Back when he was a conceited, human rights savior, Sting crafted some interesting material. Listeners could forgive the Artist formerly Known as Gordon Sumner for his sense of self-importance — just as long as he continued producing great pop music.

At the turn of the 1990s, that all changed.

Sting locked into a holding pattern — recording albums with his same touring band and his producer from the Police days, Hugh Pagdham. His music has since then been just as predictable.

Nowadays, the question to ask about Sting’s albums isn’t whether they’re any good, but how badly they don’t suck.

Brand New Day actually ranks up there with Ten Summoner’s Tales, the only Sting album recorded in the 1990s with a decent program of songs.
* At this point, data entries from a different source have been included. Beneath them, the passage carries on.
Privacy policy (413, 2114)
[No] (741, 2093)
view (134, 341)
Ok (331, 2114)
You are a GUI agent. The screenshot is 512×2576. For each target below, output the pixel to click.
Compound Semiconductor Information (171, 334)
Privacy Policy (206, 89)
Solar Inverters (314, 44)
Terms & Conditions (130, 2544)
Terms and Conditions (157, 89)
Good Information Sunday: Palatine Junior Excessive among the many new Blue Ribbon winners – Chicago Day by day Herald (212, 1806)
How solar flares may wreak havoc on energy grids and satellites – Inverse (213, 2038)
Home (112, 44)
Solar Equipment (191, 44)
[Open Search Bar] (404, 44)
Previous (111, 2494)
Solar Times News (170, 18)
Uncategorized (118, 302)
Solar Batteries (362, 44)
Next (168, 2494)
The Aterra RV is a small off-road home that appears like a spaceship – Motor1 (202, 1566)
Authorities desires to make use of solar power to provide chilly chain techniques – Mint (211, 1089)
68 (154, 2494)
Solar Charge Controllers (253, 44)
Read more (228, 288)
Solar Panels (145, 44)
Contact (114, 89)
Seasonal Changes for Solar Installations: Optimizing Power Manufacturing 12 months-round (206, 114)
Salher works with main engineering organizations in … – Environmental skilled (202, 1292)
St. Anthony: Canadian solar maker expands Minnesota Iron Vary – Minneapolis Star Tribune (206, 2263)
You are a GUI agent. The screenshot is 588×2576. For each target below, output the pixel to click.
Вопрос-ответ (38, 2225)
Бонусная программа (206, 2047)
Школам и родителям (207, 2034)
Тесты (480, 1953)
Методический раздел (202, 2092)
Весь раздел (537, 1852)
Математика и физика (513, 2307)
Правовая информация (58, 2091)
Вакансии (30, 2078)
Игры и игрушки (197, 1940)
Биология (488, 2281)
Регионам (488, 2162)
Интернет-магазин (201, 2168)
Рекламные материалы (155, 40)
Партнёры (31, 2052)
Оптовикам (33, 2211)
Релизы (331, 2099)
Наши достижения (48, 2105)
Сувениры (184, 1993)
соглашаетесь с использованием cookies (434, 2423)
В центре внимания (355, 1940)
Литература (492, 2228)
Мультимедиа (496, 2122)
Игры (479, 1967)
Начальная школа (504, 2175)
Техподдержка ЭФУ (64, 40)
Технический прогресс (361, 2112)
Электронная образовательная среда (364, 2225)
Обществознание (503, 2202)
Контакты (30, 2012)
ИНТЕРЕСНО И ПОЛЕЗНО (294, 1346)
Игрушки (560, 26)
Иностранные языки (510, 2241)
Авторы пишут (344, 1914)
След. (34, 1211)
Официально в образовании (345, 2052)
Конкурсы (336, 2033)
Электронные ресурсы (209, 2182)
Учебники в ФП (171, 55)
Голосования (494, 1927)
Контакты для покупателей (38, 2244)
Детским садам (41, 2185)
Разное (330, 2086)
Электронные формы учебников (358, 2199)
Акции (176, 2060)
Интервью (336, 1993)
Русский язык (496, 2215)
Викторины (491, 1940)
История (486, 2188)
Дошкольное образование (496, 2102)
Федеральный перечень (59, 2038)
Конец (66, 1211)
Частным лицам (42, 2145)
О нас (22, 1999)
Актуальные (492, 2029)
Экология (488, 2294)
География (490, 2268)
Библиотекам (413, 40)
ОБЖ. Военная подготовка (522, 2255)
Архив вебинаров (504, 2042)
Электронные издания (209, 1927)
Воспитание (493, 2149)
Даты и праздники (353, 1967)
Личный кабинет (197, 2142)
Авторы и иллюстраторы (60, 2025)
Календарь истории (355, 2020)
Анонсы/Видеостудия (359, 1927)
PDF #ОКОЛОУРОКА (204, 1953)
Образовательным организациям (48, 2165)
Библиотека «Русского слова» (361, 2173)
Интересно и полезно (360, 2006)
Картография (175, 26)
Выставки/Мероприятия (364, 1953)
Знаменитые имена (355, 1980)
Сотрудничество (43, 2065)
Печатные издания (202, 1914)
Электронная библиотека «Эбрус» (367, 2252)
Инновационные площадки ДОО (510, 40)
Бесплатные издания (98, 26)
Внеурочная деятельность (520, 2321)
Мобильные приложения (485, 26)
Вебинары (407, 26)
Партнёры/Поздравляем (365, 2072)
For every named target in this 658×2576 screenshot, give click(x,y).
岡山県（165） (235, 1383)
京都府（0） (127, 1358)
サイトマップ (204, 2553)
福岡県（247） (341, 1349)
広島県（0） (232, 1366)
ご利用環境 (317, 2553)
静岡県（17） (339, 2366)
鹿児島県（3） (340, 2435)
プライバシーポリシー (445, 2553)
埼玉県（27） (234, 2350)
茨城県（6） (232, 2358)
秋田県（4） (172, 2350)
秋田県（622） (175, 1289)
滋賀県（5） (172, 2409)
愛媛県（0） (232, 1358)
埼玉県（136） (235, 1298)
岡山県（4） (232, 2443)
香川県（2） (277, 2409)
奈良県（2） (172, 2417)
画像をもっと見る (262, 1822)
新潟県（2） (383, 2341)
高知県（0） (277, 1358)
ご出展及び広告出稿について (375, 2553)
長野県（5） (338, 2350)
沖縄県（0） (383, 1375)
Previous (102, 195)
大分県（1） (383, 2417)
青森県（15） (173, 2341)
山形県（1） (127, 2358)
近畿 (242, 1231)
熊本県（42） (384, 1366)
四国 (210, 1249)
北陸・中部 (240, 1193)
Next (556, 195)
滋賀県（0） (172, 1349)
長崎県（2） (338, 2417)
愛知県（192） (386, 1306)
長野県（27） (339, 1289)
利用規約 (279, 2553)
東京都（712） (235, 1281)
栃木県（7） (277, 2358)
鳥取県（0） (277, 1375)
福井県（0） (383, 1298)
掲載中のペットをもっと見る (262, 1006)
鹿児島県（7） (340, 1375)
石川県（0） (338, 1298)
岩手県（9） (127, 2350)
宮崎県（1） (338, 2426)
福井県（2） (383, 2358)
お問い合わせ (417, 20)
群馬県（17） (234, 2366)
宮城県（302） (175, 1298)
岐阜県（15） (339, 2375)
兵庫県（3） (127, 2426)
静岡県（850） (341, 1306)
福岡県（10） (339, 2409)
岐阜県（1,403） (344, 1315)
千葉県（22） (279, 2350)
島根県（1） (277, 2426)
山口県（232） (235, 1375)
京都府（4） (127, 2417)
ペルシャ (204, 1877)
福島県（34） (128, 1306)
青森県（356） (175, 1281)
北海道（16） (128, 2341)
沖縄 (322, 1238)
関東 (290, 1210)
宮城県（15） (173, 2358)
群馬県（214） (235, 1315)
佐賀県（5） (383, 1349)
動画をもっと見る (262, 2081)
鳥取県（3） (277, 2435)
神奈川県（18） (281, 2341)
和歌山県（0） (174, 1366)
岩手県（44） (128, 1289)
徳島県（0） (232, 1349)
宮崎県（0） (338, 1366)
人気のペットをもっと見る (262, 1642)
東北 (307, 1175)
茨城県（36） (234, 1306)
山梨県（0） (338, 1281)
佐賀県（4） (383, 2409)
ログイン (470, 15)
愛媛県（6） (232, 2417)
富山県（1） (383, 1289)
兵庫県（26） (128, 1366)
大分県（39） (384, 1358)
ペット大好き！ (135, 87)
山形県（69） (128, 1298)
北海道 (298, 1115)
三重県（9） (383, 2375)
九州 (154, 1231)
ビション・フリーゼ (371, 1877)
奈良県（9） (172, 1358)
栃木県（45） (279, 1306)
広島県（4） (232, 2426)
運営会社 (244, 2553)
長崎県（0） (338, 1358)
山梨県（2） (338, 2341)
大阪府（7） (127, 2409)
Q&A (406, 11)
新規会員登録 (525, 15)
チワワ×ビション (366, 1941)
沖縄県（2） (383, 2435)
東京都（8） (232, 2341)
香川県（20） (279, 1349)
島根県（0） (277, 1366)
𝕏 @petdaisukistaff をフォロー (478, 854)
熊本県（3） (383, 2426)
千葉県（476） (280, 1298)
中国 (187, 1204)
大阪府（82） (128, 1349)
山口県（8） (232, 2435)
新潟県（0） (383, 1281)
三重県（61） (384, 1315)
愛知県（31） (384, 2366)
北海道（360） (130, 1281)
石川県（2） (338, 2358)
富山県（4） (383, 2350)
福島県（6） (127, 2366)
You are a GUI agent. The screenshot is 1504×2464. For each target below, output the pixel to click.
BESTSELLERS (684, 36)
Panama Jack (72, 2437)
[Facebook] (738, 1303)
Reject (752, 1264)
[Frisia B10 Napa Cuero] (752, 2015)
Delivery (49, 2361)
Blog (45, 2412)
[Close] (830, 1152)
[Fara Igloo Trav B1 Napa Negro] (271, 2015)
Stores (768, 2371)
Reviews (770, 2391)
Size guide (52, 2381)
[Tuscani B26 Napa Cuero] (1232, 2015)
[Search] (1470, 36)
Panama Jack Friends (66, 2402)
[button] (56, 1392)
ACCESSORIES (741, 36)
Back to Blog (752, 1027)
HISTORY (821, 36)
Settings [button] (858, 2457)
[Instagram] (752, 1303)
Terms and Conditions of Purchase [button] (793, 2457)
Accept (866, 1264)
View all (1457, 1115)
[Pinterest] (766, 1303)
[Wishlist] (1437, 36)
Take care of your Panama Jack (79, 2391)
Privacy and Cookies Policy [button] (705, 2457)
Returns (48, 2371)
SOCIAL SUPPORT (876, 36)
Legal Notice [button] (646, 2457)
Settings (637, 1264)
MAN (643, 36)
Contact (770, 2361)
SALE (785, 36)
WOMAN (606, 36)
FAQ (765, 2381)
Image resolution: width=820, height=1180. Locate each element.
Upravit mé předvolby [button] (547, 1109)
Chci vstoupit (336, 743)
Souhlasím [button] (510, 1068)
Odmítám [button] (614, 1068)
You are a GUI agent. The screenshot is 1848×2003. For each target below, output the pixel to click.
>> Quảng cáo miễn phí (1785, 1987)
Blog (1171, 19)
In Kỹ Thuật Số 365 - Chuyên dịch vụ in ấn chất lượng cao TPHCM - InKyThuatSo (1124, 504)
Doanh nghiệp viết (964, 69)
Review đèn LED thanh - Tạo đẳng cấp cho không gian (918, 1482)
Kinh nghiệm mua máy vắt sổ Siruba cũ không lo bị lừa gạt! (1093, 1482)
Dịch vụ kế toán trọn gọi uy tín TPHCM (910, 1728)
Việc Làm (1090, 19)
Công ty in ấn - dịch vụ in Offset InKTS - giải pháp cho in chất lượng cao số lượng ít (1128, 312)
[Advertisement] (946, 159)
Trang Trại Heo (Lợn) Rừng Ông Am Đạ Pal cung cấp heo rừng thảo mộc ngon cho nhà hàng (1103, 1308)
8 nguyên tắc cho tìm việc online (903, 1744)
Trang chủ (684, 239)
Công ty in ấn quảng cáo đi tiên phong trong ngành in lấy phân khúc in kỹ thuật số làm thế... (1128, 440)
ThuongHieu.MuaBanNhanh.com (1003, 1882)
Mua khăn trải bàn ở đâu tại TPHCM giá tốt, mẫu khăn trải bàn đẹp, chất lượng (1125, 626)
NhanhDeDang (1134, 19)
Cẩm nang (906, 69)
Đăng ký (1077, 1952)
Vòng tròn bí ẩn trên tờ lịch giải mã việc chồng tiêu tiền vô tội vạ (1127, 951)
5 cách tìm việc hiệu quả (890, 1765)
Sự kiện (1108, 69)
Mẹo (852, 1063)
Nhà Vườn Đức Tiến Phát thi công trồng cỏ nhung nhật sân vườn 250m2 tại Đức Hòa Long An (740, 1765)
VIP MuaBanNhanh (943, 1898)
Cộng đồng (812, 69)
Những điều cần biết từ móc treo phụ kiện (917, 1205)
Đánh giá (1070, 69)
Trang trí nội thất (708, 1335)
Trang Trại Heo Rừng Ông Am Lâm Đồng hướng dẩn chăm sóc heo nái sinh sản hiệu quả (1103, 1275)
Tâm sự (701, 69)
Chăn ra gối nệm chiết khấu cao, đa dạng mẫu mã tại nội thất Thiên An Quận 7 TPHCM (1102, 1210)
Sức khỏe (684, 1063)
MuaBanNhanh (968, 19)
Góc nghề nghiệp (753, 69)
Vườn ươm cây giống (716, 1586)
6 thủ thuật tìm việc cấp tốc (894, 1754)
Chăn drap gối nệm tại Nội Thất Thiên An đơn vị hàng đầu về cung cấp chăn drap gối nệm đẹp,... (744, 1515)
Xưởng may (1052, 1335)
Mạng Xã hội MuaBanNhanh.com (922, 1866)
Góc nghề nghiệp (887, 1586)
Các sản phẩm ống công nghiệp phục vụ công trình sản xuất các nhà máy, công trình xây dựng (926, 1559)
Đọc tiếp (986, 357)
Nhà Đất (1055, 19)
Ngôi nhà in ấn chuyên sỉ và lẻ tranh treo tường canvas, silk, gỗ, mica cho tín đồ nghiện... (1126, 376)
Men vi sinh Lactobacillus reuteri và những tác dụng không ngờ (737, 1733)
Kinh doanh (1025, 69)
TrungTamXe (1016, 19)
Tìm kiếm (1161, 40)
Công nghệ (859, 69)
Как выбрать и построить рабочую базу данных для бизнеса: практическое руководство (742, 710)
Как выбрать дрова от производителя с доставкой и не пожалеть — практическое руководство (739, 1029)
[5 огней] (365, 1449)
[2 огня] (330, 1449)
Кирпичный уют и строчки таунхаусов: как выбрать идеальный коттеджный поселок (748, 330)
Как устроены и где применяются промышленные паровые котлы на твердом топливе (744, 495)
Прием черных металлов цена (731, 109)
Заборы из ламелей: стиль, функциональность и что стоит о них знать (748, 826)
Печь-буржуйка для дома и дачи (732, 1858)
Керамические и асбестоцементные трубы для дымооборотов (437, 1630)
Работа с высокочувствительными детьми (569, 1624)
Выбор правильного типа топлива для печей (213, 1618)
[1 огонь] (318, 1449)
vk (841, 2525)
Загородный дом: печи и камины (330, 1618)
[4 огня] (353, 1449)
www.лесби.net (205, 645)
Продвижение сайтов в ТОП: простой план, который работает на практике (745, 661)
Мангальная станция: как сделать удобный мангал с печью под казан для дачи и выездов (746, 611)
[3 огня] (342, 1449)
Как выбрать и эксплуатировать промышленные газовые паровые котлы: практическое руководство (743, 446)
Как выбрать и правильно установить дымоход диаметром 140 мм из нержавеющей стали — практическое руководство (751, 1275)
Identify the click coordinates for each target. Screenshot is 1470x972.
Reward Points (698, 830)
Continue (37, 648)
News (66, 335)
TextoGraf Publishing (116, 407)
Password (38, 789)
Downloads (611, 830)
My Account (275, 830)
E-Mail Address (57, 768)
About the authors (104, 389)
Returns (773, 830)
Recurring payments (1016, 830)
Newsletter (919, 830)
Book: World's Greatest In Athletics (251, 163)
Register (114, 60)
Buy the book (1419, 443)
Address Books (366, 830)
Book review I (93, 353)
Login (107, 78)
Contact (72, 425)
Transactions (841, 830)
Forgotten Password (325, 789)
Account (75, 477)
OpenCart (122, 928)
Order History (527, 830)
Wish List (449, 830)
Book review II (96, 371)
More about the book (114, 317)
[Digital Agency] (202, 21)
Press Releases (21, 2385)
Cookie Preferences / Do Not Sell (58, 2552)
Sting doesn’t indulge in his usual bag of clever tricks — shifting meters, spliced genres — and in fact, quite a few tracks feature rather memorable hooks. “Desert Rose” is quite a keeper, and the chorus “After the Rain Has Fallen” stays in your head.

Even when Sting does get smart, it’s not as forced as before. The hip-hop break in “Perfect Love … Gone Wrong” isn’t out of place.

That doesn’t mean the album doesn’t have its share of filler. “Tommorow We’ll See,” although not entirely memorable, is still good for its subject matter. I don’t understand how the title track became the first single, however.

(Note to Sting: ditch country if you can’t get Lucinda Williams or Emmylou Harris to steer you in the right direction.)

So does Brand New Day suck? No. It actually doesn’t.